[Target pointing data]
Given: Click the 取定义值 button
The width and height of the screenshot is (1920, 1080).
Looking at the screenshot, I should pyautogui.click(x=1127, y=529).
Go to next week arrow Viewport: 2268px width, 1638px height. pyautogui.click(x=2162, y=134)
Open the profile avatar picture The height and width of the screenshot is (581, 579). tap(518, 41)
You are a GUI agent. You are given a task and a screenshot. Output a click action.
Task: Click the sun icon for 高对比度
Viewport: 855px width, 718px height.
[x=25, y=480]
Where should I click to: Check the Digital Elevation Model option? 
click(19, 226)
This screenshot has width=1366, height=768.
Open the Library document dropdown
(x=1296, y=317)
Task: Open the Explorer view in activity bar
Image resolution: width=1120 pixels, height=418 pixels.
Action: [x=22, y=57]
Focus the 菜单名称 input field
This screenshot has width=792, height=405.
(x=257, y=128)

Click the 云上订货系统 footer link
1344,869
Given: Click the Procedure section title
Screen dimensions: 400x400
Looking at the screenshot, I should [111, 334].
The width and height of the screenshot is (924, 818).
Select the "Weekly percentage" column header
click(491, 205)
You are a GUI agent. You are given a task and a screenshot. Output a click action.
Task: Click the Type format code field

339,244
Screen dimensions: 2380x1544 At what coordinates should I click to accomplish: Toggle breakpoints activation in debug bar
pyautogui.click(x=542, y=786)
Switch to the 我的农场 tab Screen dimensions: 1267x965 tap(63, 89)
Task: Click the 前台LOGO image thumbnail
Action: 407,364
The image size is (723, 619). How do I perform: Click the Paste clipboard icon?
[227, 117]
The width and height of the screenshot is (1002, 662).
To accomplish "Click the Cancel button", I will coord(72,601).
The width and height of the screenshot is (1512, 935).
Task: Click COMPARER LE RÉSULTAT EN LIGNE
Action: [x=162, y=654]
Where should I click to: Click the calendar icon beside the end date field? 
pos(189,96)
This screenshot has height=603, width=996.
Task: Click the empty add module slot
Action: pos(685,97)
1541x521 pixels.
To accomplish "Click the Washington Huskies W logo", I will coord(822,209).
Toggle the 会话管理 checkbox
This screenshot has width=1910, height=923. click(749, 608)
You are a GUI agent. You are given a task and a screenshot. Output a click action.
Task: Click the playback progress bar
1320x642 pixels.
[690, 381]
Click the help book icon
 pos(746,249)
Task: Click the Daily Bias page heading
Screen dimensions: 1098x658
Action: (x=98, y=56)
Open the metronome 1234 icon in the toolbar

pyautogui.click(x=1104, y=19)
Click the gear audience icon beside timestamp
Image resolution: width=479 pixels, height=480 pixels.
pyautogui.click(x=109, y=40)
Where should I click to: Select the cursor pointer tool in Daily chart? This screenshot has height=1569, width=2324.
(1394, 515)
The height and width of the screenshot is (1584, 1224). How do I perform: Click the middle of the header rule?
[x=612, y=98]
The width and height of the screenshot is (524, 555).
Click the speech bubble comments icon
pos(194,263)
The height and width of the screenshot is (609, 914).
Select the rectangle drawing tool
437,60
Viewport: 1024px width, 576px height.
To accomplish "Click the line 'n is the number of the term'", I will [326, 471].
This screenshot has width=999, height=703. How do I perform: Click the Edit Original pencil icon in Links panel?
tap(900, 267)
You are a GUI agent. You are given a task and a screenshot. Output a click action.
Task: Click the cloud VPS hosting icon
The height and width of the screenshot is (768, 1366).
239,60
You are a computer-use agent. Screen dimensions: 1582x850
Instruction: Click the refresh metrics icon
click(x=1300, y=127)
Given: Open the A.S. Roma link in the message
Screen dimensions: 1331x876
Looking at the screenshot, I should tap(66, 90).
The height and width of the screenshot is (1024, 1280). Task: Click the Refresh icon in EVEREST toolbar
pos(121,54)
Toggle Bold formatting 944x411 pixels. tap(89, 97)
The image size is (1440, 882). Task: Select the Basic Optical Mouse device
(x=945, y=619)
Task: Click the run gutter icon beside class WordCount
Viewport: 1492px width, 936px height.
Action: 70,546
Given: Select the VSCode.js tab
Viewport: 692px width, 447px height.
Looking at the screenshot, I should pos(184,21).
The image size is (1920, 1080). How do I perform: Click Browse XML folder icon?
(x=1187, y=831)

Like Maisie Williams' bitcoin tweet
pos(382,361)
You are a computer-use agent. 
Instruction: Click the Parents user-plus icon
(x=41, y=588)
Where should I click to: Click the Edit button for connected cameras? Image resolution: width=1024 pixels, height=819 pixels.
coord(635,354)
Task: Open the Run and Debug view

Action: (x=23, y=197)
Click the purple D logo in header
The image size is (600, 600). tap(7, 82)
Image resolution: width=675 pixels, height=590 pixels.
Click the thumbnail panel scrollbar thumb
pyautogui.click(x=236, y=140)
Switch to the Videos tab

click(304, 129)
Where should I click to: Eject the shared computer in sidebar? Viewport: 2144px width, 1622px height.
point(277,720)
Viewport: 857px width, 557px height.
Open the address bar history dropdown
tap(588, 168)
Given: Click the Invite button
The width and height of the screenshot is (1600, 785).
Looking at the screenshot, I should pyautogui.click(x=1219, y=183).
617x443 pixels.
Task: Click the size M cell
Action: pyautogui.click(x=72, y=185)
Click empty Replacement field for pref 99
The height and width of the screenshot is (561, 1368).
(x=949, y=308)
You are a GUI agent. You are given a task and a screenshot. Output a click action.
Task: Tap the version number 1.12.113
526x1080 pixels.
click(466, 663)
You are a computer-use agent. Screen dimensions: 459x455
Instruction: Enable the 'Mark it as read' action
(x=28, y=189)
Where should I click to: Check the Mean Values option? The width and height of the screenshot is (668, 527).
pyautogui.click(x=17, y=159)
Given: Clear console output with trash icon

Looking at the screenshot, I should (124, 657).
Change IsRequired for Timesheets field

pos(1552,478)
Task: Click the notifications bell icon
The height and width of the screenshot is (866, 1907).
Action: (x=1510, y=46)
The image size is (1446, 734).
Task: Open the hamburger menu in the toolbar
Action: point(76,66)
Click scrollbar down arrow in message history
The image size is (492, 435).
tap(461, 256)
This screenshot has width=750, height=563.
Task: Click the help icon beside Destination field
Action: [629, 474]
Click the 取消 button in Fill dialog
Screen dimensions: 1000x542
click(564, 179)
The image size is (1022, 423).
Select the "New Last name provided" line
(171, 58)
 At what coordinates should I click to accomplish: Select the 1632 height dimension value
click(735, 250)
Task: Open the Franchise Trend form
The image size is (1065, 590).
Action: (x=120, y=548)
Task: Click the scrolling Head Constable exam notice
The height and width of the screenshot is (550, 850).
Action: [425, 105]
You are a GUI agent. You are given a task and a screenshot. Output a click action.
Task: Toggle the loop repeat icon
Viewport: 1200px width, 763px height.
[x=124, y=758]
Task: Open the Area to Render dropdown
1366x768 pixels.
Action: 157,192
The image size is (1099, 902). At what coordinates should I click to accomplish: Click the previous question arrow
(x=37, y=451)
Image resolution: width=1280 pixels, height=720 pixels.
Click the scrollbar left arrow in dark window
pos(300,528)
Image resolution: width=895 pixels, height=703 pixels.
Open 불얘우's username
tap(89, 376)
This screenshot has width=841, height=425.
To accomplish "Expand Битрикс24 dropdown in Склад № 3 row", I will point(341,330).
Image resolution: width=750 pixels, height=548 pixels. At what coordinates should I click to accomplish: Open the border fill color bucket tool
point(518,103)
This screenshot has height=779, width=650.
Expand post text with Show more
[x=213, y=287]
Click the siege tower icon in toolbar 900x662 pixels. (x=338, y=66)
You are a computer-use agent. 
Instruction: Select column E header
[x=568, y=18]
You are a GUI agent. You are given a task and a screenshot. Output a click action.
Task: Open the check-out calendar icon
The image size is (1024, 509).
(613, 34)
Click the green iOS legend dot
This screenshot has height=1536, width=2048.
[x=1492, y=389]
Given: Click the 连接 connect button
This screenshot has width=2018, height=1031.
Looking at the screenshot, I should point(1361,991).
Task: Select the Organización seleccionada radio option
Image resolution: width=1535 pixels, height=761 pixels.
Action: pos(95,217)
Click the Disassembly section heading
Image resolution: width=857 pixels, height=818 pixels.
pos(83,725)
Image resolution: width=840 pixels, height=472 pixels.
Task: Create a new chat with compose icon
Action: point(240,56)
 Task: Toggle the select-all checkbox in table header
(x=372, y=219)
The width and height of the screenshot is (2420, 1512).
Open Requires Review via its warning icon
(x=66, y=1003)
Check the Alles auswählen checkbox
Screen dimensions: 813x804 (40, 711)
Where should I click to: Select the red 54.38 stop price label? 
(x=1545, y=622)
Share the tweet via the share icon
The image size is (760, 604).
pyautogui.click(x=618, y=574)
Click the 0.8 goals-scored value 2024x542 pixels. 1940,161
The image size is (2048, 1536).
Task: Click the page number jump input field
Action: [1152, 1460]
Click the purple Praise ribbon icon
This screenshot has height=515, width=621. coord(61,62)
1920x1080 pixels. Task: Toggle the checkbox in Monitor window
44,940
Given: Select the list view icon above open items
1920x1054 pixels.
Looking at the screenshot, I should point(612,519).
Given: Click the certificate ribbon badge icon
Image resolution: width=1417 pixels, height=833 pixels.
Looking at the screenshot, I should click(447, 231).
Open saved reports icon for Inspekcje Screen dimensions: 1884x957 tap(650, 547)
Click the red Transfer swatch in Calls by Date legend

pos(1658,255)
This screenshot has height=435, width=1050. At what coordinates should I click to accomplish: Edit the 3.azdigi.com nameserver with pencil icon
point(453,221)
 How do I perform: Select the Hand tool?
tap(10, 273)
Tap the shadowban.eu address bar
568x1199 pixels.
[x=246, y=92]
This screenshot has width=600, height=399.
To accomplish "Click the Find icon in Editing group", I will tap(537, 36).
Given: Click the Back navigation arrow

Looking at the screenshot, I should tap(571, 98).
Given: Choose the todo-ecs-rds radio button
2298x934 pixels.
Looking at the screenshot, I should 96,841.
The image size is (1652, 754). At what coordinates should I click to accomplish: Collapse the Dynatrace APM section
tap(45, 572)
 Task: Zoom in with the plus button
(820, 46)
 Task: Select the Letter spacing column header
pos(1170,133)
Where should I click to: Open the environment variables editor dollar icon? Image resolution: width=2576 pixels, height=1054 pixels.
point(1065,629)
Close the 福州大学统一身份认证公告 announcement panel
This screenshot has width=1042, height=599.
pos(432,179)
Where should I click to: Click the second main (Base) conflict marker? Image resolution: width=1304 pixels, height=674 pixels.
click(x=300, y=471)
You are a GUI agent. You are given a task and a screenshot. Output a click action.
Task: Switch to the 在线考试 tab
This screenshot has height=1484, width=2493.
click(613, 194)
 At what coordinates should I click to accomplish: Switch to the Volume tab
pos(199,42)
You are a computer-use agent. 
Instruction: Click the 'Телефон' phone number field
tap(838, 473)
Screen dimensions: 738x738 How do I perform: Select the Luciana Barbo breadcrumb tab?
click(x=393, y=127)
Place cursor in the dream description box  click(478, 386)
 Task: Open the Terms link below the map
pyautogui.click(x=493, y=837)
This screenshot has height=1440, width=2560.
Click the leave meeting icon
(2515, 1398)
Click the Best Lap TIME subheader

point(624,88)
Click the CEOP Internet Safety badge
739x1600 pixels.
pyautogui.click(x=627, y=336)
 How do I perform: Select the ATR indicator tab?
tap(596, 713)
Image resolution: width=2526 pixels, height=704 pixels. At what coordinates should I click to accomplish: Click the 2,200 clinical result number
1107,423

**DIRECTIVE:** Reproduce the records verbatim, taking everything from the line containing "Task: Open the Explorer view in activity bar" down to the line containing "pos(746,249)", with both of those lines included.

**WORKED SOLUTION:**
Task: Open the Explorer view in activity bar
Image resolution: width=1120 pixels, height=418 pixels.
Action: [x=22, y=57]
Focus the 菜单名称 input field
This screenshot has width=792, height=405.
(x=257, y=128)

Click the 云上订货系统 footer link
1344,869
Given: Click the Procedure section title
Screen dimensions: 400x400
Looking at the screenshot, I should [111, 334].
The width and height of the screenshot is (924, 818).
Select the "Weekly percentage" column header
click(491, 205)
You are a GUI agent. You are given a task and a screenshot. Output a click action.
Task: Click the Type format code field

339,244
Screen dimensions: 2380x1544 At what coordinates should I click to accomplish: Toggle breakpoints activation in debug bar
pyautogui.click(x=542, y=786)
Switch to the 我的农场 tab Screen dimensions: 1267x965 tap(63, 89)
Task: Click the 前台LOGO image thumbnail
Action: 407,364
The image size is (723, 619). How do I perform: Click the Paste clipboard icon?
[227, 117]
The width and height of the screenshot is (1002, 662).
To accomplish "Click the Cancel button", I will coord(72,601).
The width and height of the screenshot is (1512, 935).
Task: Click COMPARER LE RÉSULTAT EN LIGNE
Action: [x=162, y=654]
Where should I click to: Click the calendar icon beside the end date field? 
pos(189,96)
This screenshot has height=603, width=996.
Task: Click the empty add module slot
Action: pos(685,97)
1541x521 pixels.
To accomplish "Click the Washington Huskies W logo", I will coord(822,209).
Toggle the 会话管理 checkbox
This screenshot has width=1910, height=923. click(749, 608)
You are a GUI agent. You are given a task and a screenshot. Output a click action.
Task: Click the playback progress bar
1320x642 pixels.
[690, 381]
Click the help book icon
 pos(746,249)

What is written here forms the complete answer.